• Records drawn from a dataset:
—————

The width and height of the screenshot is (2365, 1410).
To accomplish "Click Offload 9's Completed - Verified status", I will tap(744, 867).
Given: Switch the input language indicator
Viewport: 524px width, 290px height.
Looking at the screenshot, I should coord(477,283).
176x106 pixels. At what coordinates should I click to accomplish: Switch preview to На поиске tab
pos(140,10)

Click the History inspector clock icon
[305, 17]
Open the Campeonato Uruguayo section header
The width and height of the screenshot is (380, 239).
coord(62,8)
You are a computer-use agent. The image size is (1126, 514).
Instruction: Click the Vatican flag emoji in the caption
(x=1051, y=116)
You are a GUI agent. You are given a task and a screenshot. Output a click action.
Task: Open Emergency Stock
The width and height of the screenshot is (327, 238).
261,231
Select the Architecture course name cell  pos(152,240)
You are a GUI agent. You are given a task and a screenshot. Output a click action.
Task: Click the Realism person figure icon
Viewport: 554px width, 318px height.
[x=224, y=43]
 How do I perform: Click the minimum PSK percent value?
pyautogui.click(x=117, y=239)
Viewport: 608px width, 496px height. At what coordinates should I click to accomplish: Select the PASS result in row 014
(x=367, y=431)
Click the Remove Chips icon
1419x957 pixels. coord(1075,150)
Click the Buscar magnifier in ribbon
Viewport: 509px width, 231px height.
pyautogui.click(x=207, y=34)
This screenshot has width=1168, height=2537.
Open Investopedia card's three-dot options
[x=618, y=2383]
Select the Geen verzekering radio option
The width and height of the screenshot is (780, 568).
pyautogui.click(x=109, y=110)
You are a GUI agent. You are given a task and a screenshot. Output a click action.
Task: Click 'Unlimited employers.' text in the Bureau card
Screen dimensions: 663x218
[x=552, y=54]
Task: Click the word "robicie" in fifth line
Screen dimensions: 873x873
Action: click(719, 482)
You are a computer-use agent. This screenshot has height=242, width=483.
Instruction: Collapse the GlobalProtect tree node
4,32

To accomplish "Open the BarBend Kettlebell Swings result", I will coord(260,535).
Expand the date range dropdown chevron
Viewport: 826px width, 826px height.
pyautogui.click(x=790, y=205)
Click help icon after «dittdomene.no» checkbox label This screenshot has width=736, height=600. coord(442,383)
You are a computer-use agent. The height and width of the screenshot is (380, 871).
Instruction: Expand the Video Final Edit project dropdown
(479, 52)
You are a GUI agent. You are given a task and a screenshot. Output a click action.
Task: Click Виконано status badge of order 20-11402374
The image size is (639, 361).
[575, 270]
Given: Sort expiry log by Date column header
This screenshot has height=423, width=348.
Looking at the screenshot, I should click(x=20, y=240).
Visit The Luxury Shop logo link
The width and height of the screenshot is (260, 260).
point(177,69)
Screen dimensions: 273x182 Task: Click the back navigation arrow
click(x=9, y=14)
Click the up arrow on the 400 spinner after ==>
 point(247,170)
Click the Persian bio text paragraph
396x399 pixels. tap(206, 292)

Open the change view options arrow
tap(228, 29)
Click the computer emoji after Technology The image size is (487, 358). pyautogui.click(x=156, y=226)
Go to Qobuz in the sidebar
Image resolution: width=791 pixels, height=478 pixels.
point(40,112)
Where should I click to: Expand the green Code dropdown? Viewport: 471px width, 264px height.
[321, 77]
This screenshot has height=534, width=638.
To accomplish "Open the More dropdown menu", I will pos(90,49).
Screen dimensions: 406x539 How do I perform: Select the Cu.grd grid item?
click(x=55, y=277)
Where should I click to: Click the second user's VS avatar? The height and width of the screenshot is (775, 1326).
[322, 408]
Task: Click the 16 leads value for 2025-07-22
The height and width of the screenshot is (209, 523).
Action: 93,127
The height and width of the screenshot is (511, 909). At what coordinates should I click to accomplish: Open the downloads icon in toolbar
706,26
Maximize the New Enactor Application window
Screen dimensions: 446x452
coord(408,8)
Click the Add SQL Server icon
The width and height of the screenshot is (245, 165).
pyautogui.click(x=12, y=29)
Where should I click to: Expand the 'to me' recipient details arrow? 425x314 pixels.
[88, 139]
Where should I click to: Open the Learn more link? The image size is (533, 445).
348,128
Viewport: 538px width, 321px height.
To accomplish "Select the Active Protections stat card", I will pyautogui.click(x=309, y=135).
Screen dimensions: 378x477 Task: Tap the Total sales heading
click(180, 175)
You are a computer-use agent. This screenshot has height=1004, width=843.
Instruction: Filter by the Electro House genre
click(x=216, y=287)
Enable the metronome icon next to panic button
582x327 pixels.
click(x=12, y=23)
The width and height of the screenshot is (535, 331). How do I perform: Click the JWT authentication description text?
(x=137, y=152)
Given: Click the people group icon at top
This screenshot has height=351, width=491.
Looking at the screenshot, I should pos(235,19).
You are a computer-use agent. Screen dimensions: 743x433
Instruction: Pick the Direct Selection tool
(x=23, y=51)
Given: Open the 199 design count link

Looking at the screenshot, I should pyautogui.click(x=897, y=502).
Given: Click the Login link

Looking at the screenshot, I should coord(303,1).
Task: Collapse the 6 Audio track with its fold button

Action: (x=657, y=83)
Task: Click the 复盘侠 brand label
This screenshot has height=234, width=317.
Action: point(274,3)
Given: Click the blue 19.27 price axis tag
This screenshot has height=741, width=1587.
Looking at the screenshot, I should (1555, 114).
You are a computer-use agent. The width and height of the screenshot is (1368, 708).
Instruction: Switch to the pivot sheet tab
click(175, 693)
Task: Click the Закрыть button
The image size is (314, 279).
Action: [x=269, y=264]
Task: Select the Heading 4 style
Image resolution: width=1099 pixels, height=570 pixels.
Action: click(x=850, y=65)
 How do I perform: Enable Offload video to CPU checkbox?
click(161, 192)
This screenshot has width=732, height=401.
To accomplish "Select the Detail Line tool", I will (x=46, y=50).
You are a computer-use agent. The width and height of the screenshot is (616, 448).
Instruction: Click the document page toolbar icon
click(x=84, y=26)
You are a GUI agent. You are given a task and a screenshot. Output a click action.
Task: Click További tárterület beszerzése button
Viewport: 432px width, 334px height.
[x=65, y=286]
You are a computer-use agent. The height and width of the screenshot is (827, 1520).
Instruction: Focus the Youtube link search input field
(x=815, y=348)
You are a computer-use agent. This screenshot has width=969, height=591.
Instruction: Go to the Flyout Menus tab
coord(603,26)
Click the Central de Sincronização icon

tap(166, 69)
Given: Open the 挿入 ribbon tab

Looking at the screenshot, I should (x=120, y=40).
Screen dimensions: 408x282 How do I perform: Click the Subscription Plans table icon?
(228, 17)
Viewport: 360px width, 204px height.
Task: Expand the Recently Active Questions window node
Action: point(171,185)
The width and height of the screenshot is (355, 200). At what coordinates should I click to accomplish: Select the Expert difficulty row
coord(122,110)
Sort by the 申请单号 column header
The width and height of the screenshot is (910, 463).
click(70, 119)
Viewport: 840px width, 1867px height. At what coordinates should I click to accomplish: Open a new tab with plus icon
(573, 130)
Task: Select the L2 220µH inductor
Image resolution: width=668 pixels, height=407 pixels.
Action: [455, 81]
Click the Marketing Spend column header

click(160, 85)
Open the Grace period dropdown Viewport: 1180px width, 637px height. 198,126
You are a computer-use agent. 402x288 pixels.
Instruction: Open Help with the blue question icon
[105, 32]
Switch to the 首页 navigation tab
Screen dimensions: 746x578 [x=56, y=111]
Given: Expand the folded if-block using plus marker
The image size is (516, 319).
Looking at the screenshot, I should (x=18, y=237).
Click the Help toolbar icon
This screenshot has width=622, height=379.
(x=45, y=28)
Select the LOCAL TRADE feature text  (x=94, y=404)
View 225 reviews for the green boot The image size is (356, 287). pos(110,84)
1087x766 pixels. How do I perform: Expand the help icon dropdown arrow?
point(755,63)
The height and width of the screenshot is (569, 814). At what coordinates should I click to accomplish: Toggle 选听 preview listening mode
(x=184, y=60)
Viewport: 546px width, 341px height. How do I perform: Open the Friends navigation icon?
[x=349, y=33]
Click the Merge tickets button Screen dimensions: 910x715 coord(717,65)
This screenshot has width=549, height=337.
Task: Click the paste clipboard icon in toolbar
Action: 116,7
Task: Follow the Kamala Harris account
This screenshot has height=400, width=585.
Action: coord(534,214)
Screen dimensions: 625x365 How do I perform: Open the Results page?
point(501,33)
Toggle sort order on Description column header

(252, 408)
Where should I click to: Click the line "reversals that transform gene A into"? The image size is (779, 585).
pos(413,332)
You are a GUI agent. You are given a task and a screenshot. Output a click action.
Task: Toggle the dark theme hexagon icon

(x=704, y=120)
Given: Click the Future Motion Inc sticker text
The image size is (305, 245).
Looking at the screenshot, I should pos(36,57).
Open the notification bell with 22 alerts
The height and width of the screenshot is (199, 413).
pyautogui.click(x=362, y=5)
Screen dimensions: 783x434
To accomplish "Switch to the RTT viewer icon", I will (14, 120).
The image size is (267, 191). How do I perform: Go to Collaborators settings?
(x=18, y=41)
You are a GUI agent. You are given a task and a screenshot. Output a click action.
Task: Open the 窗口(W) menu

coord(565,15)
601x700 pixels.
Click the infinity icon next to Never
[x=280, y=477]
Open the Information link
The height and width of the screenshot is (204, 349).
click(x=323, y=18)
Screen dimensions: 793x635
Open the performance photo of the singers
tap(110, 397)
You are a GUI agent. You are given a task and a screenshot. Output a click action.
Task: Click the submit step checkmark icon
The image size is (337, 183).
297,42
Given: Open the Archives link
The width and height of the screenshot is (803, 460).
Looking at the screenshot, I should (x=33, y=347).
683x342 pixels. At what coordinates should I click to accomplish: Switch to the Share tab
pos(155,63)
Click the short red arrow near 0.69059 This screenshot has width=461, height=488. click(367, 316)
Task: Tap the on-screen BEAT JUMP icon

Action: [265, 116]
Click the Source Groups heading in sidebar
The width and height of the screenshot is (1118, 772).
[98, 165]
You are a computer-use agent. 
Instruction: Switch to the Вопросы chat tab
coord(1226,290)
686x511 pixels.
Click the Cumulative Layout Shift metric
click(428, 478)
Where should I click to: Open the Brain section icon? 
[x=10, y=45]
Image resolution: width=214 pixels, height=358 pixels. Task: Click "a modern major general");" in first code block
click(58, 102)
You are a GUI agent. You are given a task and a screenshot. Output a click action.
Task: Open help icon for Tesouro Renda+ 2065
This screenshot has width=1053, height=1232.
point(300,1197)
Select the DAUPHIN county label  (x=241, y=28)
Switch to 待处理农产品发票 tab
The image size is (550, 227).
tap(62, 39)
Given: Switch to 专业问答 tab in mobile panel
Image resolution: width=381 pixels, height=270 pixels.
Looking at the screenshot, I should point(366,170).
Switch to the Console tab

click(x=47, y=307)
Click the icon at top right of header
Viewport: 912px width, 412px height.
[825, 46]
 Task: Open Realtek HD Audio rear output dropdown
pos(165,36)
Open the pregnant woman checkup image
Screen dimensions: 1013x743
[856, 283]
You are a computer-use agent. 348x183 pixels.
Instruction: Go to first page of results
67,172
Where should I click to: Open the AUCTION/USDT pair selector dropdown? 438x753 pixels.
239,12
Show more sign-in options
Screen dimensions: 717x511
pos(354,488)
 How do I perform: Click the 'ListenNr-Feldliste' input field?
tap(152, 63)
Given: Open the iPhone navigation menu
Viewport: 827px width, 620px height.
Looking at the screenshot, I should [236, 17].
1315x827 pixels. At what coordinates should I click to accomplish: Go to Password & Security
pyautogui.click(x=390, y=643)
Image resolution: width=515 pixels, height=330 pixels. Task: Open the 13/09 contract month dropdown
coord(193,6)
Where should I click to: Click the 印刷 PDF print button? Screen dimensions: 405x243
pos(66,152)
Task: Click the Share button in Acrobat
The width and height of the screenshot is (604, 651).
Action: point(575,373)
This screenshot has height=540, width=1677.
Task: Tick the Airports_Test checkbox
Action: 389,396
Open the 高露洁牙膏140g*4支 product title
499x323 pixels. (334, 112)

—————

• Work instructions: From the entries above, copy every line containing the word "will".

• Expected answer:
To accomplish "Click Offload 9's Completed - Verified status", I will tap(744, 867).
To accomplish "Open the BarBend Kettlebell Swings result", I will coord(260,535).
To accomplish "Open the More dropdown menu", I will pos(90,49).
To accomplish "Select the Active Protections stat card", I will pyautogui.click(x=309, y=135).
To accomplish "Select the Detail Line tool", I will (x=46, y=50).
To accomplish "Switch to the RTT viewer icon", I will (14, 120).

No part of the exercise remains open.